Sometimes I tend to bite off more than I can chew.  I have a problem saying no to people, and sometimes I see opportunities that just look too good to pass up, no matter what my other commitments are.  As a result, I end up with projects and commitments up the ying-yang, and I find myself unable to cope with the intense anxiety that comes with not being able to give it all my best.

I’ve been trying to manage this better lately. I have offloaded some of my never-ending admin to the daughter of a friend, who is grateful for the money I pay her.  Reluctantly, I gave up a regular writing gig that I loved.  I got all of my taxes up to date so it be off my plate.  I am trying to stay current with all of my to-do’s.

But you know, I think it’s just part of who I am to want to do more things.  Do I like the variety and the sense of living on the edge?  Or have I just become so used to the stress and exhaustion that I subconsciously seek out ways to keep it in the forefront of my life?  Who knows?

Whatever the case may be, I am yet again adding to my list of daily stuff.  I hereby announce to the world that I am, from this date forth, participating in the Post A Day Challenge. Every day, I will publish some tidbit of my life here on my blog.

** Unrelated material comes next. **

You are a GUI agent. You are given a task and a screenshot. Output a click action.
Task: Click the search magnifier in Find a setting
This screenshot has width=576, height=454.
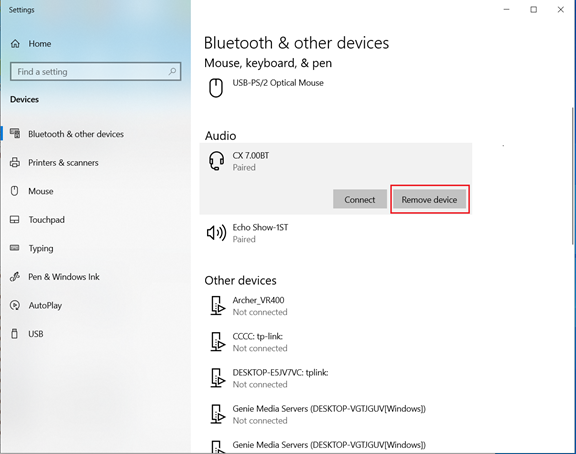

Don’t expect all of my posts to be long.  Don’t expect them all to be coherent – in fact, if I post the day after a sleepless night with a melting down autistic child, my contributions might read like the ramblings of a lunatic.  Some days I will not have time to post more than a quote or a picture.  But there will be something every day, some glimpse into my life, into the world as I experience it.

I am always open to ideas for topics. If there is something you would like to know more about – whether it is autism, running, the trials and tribulations of planning a wedding, or what hair colour I use – feel free to let me know.

Yes, I colour my hair.  I’m 41 and trying to look like I’m 30.